• _Extract_
= = = = = = =

Araucana thread anyone?

Day old chicks??
It takes a Lot of paperwork to ship day old chicks and a lot more risk. I will never ship day olds. I prefer to ship started chicks when I sell any. I do sell hatching eggs sometimes. Getting ready to set some eggs now, will have chicks to sell when they are feathered enough to be safe to ship.
 
thanks for your response. i cannot allow "started" chicks on my farm.

without judgement (please), does anyone know of day old chicks? if so, do you mind sharing the details?

thank you.
 
Aloha,

Smoothmule, are you NPIP?

I'mtrying, is that the reason why you cannot have started chicks? Because the same would go for day old chicks, to get NPIP, you have to have eggs, or chicks from only NPIP farms.

I prefer getting eggs myself and have learned how to incubate pretty well.

Aloha, Puhi
 
Smoothmule,

When I look at the UK type of Araucanas, some of them have cresting and I wonder if that type of araucana in US 1930's might be the ancestor of the Cream Legbar instead of one closer to our present US standardized breed. Interesting.

Aloha
 
no. it's because i have an organic farm. i must have eggs or day olds. and i've learned, while fun and interesting, buying eggs is not the optimal way to go.
 
no. it's because i have an organic farm. i must have eggs or day olds. and i've learned, while fun and interesting, buying eggs is not the optimal way to go.

For rare breeds, hatching from eggs is often the best way. Find someone that knows how to pack eggs. Sometimes even send them packing material and instructions.

Check out this thread:

https://www.backyardchickens.com/t/738943/the-great-egg-shipping-experiment

Practice and a good incubator will make a big difference too.
 
For me, I can't get started pullets because I need to vaccinate the chicks for Marek's when they are very young. I've lost over a dozen young birds already this year that were exposed to it in the fall. Fortunately the two Araucanas I bought don't seem to be affects. Some how they got lucky and dodged the bullet. Everyone has their own reasons for wanting older or younger chicks.
big_smile.png
 
Mine are already organic. I never vaccinate, I breed for disease resistance. I don't medicate chicks. I rarely have any chicks die unless it's something like the bulb in the brooder went out and some chilled or were smothered. That stopped when I started using reptile heat bulbs and ceramic heater bulbs. Those cheap light bulbs now are horrible.

I quarantine everything new and one time had some 4 month old chicks that were in quarantine a couple of weeks come down sick, lost all but a couple but those 2 are healthy and integrated into the flock. If I had a lot of chicks dying and thought I needed to vaccinate, I would be looking elsewhere for chicks or finding a way to clean up my pens if there was disease there to prevent future outbreaks. I live way out in the country, but there are turkey barns within 6 miles and a poultry egg barn less than a half mile from me. Disease is everywhere, in the wind, carried by wild birds..etc etc. My best line of defense is keeping the flock clean, healthy and not ever going further than just basics to care for chicks, no out of the ordinary care, if they die, the reason may be a poor immune system or some other quality they're missing.

= = = = = = =

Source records
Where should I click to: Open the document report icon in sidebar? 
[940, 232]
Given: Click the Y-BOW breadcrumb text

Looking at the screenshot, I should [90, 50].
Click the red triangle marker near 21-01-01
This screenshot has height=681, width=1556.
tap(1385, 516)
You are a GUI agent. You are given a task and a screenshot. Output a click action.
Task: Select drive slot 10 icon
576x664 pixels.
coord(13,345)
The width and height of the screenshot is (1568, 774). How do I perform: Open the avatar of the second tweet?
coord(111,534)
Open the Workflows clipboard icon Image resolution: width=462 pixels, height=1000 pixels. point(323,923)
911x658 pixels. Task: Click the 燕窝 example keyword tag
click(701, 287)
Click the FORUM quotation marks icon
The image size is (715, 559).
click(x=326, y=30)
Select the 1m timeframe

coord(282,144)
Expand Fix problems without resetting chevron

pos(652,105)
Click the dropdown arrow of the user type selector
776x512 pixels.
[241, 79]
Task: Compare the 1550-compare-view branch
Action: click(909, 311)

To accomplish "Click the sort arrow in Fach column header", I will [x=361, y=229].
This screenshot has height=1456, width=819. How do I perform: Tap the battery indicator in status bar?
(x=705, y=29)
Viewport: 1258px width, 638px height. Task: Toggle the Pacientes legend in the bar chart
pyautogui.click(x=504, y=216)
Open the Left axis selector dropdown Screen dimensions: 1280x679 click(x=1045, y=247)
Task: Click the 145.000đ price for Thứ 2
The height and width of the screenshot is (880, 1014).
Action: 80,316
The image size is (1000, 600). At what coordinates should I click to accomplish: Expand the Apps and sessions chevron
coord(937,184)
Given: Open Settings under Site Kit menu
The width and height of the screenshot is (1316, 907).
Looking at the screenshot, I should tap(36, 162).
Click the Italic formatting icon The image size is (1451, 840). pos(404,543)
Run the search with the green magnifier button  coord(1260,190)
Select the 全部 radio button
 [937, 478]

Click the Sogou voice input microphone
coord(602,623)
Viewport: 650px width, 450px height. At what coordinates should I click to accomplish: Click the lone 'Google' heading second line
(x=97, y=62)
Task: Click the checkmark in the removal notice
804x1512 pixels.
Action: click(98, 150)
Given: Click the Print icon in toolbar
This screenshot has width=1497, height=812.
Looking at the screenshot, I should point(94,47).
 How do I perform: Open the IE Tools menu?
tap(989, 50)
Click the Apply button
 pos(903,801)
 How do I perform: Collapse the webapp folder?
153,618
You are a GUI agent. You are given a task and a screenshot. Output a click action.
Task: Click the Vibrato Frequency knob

= = = = = = =

• _Work order_
Can you repeat the part of the Araucana thread that opens with "It takes a Lot" and closes with "sharing the details?", switching "paperwork" to "documentation"?

• _Result for this task_
It takes a Lot of documentation to ship day old chicks and a lot more risk. I will never ship day olds. I prefer to ship started chicks when I sell any. I do sell hatching eggs sometimes. Getting ready to set some eggs now, will have chicks to sell when they are feathered enough to be safe to ship.
 
thanks for your response. i cannot allow "started" chicks on my farm.

without judgement (please), does anyone know of day old chicks? if so, do you mind sharing the details?